> _Work instruction_
Every line from the one containing "Most Viewed (66, 594)" to the one containing "Datenschutzerklärung (423, 608)" in the records below, both included, must be set down exactly, and no other line.

++++

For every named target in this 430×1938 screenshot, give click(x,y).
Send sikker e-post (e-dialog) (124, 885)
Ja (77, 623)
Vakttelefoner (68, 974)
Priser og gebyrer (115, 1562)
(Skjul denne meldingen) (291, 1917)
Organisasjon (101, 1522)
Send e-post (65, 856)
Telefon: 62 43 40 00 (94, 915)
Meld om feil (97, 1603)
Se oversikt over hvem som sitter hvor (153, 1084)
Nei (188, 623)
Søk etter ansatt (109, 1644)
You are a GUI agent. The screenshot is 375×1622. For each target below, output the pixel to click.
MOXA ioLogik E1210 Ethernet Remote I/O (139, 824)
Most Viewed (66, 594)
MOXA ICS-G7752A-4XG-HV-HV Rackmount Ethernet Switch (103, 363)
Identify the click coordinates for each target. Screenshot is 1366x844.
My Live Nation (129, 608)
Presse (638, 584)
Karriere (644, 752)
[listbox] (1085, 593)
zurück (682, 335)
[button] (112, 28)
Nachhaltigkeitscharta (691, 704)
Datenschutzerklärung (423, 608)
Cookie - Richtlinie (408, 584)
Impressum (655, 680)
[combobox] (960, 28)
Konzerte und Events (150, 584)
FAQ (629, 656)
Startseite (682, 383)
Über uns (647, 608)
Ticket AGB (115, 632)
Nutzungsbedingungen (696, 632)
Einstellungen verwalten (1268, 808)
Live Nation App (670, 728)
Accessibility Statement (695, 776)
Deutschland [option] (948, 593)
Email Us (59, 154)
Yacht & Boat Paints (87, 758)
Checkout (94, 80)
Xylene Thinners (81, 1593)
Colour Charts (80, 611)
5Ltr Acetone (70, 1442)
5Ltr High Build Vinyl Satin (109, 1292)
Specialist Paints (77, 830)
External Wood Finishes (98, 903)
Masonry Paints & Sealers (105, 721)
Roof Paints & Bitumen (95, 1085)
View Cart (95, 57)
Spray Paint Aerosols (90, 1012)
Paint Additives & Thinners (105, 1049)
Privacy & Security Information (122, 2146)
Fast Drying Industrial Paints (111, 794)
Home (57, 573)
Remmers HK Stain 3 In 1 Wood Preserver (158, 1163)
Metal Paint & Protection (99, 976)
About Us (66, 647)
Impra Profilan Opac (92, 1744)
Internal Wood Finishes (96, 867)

++++

> _Written response_
Most Viewed (66, 594)
MOXA ICS-G7752A-4XG-HV-HV Rackmount Ethernet Switch (103, 363)
Identify the click coordinates for each target. Screenshot is 1366x844.
My Live Nation (129, 608)
Presse (638, 584)
Karriere (644, 752)
[listbox] (1085, 593)
zurück (682, 335)
[button] (112, 28)
Nachhaltigkeitscharta (691, 704)
Datenschutzerklärung (423, 608)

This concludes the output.